Paul calls the Corinthians “sanctified” and “saints.” He thanks God for the grace they have in Christ Jesus and says that they have been enriched in Him in everything, “in all speech and knowledge” and that they are “not lacking in any gift.” Paul is confident that Christ will “confirm them to the end, blameless on the day of our Lord Jesus Christ.”

 

Does Paul’s approach make any sense? How can he write these things to a congregation so messed up?

 

He can do it because what he is writing is based on and in our Lord Jesus Christ, it is about the marvelous and miraculous love and grace of God in Jesus Christ, as especially manifested in the Cross. This does not mean that the Corinthians are not accountable, it does not mean that they do not need to repent of their present sin, it does not mean that they do not need to grow in their love and understanding. In fact, much of the rest of Paul’s letter is taking them to task for their immaturity and their sin, and instructing them in godly living in Jesus Christ. But first Paul sets the stage by affirming Jesus Christ in them and them in Jesus Christ – Paul does not address them as sinners but as saints.

 

Paul desires that they live in Christ as who they are in Christ, and thus the letter begins with affirmations of the work of God in the Corinthians, a reminder of who God is and of who the Corinthians are in Him.

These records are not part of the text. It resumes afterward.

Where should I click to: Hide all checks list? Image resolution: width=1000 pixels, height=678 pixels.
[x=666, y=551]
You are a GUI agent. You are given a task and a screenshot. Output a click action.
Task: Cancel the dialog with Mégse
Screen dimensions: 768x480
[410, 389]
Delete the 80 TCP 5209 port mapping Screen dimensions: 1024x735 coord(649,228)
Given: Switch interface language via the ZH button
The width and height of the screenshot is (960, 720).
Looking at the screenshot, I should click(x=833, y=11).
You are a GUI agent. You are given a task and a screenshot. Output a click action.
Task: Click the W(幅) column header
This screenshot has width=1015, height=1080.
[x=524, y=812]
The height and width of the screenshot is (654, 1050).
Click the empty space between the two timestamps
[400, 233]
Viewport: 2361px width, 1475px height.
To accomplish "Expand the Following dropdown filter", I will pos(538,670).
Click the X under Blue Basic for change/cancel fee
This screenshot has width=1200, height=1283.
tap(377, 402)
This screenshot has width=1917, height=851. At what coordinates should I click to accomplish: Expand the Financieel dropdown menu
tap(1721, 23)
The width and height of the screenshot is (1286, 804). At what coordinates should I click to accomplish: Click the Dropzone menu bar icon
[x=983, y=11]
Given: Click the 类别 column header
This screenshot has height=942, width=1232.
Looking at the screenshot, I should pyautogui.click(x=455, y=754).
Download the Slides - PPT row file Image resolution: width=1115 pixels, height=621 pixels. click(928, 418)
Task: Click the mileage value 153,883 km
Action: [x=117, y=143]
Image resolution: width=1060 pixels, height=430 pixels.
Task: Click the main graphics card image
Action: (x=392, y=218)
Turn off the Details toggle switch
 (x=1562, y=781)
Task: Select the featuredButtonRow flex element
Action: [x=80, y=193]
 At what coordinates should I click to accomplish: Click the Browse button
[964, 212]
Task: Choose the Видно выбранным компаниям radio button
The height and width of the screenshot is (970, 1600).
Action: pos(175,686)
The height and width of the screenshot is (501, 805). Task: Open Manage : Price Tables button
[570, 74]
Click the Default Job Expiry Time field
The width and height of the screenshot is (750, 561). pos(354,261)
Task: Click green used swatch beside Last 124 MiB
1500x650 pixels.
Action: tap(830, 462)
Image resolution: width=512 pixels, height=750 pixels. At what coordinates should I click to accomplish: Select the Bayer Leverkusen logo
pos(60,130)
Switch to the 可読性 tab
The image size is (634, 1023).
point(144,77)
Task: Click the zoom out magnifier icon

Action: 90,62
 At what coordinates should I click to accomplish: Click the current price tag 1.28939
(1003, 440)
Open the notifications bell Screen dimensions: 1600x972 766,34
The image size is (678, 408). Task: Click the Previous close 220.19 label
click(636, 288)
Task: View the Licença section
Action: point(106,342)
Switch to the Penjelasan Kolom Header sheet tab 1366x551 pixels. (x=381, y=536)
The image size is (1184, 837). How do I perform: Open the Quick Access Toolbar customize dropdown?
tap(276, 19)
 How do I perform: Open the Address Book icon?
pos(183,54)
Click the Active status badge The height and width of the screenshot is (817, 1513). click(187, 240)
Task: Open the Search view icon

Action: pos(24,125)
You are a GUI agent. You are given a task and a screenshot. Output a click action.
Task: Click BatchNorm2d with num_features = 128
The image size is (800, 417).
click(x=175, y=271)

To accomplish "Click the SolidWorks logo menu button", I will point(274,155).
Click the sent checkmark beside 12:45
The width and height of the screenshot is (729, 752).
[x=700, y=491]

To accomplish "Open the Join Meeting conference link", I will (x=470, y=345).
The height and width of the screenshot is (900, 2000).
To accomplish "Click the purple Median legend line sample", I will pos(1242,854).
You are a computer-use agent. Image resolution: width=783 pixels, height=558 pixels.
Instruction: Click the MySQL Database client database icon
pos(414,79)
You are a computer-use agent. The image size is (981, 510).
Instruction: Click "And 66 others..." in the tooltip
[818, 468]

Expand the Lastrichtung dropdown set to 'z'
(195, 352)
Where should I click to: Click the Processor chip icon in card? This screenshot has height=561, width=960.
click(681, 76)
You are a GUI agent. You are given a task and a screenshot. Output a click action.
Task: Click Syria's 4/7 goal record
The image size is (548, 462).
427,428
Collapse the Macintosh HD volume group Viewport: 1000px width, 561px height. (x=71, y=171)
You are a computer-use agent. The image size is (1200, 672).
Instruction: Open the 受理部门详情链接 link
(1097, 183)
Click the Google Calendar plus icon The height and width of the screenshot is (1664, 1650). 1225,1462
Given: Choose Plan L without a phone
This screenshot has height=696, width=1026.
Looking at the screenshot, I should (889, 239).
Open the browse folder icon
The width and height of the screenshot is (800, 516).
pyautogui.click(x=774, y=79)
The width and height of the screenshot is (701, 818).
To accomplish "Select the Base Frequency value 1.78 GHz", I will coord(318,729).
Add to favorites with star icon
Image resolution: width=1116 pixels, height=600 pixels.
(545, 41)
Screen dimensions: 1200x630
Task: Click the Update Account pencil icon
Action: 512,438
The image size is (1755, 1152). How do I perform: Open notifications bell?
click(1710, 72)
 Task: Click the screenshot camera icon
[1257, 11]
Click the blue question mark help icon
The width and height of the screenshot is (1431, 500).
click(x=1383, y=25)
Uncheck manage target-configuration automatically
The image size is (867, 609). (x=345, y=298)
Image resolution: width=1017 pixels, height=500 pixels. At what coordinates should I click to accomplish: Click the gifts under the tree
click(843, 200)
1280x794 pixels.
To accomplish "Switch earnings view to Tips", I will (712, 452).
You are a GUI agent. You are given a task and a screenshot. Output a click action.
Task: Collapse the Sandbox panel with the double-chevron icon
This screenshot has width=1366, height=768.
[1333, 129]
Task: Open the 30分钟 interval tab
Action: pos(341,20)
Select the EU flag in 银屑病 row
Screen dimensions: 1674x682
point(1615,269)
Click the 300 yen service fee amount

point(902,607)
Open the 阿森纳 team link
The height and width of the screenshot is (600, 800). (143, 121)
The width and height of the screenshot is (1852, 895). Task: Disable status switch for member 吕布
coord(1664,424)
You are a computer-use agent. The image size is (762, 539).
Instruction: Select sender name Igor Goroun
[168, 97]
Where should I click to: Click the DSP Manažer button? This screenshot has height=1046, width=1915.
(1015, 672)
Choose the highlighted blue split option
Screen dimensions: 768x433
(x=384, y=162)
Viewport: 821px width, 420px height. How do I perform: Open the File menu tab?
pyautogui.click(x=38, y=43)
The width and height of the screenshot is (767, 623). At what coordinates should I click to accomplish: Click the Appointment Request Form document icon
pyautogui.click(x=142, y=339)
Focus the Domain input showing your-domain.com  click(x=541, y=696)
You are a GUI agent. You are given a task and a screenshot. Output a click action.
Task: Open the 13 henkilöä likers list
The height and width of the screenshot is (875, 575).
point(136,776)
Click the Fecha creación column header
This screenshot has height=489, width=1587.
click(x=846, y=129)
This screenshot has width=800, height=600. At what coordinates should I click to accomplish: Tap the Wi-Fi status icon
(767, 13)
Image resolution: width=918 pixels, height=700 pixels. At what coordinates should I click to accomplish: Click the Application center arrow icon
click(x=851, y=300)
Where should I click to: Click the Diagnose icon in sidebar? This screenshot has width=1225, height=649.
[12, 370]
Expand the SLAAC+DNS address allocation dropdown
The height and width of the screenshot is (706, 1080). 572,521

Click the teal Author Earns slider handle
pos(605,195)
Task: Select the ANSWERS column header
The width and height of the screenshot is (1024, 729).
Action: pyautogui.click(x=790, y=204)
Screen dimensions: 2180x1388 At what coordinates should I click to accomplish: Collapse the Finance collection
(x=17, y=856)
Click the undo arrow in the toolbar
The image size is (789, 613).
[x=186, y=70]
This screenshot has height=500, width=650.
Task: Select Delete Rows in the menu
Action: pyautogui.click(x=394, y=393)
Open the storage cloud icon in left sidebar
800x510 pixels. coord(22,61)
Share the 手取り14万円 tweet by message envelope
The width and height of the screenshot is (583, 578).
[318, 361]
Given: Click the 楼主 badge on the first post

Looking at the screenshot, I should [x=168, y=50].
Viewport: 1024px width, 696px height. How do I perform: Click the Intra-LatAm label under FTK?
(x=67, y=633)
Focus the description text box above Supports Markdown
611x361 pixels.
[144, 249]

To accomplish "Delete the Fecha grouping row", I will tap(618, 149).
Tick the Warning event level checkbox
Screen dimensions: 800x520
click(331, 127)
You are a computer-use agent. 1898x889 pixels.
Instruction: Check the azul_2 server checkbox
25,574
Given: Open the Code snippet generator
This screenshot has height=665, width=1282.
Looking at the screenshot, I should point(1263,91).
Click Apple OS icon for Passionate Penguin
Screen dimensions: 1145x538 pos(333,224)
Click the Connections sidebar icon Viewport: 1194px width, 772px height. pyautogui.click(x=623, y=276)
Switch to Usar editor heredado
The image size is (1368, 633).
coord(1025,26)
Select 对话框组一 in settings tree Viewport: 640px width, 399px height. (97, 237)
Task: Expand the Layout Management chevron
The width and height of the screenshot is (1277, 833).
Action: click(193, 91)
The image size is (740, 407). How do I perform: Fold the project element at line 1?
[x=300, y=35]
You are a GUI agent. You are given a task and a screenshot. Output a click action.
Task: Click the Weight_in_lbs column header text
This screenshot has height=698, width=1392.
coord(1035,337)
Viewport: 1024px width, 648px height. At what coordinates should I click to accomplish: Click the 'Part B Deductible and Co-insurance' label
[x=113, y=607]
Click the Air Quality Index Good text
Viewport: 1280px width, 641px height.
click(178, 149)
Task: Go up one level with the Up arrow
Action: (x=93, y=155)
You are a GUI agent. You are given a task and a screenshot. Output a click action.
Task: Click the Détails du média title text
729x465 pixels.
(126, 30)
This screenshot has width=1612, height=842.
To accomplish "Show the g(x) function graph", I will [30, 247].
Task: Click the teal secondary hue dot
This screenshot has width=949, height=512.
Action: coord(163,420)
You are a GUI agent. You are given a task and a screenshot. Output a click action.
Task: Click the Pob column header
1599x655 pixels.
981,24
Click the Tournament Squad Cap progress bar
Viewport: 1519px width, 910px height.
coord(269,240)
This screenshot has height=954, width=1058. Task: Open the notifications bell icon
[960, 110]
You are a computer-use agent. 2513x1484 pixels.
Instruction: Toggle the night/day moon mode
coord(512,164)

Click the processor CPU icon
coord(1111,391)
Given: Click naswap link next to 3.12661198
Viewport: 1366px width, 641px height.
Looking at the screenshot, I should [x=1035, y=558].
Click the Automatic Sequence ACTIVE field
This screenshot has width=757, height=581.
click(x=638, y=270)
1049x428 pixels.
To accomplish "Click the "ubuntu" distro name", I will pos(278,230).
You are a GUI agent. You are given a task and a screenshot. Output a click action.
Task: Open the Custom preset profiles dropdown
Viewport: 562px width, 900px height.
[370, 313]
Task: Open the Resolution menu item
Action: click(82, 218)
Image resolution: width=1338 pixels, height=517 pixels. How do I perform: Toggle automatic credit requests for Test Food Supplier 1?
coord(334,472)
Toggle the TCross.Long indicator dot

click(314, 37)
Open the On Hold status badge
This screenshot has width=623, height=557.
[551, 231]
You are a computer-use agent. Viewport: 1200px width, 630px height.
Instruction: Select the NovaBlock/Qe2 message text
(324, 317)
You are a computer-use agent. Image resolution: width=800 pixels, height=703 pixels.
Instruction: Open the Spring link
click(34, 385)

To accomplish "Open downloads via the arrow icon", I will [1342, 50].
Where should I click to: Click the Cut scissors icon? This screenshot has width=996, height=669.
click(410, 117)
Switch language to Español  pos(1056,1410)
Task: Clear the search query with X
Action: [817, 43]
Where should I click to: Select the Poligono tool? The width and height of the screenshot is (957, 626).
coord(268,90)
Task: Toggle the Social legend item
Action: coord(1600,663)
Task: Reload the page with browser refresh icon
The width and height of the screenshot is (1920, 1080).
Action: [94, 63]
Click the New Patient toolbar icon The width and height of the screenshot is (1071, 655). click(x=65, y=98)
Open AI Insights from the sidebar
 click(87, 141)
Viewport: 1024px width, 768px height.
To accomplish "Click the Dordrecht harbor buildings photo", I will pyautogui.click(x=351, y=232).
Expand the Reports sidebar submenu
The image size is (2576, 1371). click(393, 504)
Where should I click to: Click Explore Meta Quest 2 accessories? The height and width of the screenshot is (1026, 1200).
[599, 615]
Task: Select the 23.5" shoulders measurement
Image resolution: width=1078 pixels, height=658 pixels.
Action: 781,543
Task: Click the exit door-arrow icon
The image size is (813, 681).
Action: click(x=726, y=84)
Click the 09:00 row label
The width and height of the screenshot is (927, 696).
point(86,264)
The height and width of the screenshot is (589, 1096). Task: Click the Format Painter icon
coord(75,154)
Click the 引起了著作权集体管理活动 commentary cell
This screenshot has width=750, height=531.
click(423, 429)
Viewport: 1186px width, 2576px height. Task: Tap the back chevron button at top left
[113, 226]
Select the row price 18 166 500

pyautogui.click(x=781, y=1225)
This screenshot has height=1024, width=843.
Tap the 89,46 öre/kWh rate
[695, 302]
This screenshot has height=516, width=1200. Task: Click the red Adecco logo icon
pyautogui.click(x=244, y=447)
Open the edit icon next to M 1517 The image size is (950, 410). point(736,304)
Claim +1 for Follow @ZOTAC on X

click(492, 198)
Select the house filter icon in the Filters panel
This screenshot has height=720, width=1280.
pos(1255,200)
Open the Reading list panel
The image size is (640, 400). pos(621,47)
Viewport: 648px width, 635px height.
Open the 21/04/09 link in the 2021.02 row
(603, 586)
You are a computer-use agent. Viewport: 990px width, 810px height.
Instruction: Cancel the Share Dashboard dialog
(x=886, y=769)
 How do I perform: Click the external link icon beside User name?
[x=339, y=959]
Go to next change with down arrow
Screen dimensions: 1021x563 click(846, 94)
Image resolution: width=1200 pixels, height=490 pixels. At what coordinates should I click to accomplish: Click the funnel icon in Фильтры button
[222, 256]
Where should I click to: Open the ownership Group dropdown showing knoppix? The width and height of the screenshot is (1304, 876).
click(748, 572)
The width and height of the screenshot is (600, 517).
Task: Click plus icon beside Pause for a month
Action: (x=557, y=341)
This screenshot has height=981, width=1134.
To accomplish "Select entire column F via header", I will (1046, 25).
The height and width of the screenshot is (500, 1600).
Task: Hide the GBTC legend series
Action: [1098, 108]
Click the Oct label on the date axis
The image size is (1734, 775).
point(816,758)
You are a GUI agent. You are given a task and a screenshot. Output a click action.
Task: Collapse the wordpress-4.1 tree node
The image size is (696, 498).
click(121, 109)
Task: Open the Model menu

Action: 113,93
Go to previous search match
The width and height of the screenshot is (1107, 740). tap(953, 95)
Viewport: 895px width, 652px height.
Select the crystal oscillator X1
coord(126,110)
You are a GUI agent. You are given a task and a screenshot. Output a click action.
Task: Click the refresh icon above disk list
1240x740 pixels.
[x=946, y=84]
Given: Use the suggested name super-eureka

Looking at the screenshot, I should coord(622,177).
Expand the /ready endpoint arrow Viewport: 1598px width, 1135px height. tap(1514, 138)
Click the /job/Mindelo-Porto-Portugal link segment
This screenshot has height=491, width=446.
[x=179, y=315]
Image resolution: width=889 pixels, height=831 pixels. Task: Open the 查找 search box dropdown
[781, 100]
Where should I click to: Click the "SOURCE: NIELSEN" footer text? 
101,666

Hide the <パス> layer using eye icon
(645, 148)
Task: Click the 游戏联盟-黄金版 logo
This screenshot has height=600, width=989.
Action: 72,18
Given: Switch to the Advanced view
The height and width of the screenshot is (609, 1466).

This is not the way we would normally think but it is the Way of our Lord Jesus Christ. 


There is a sense in which we can only say hard and difficult things to our brothers and sisters when our brothers and sisters are secure in their relationship with Jesus Christ. There is a sense in which God can only speak hard and difficult things to the depths of my soul, to the depths of who I am, when I am secure and assured of who He is in me and of who I am in Him. Without an assurance of God’s love for me and of the perfect and complete work of Jesus Christ on the Cross I will likely interpret God’s conviction of sin and disciplines in my life as His rejection, when in fact it is a manifestation of my Father’s love for me.

 

Paul was not viewing the Corinthians “according to the flesh” but seeing them in the Holy Spirit as who they were in Jesus Christ. Paul was not basing his ministry to the Corinthians based on appearances, but rather based on Jesus Christ and the Cross (see 1 Cor. 1:30 – 2:5).

 

I suppose I should say that for Paul to have written the first nine verses of his letter and then to have kept going in that vein without exposing and dealing with immaturity and sin would have been an example of the false teaching that we see today, a teaching that wants to seduce us by having us feel good without the Cross, without repentance, without obedience to the Word of God. Paul was not ignoring the chaos and sin in Corinth, in fact, he was writing because there was sin and chaos. 


There is also a sense in which Paul ends his letter the way he begins his letter, for in 1 Corinthians 15 we have the theme of the resurrection, of our glory in Christ and of our being taken out of Adam and into Christ – a reminder again of who we are as Paul directs our attention to our consummate destiny.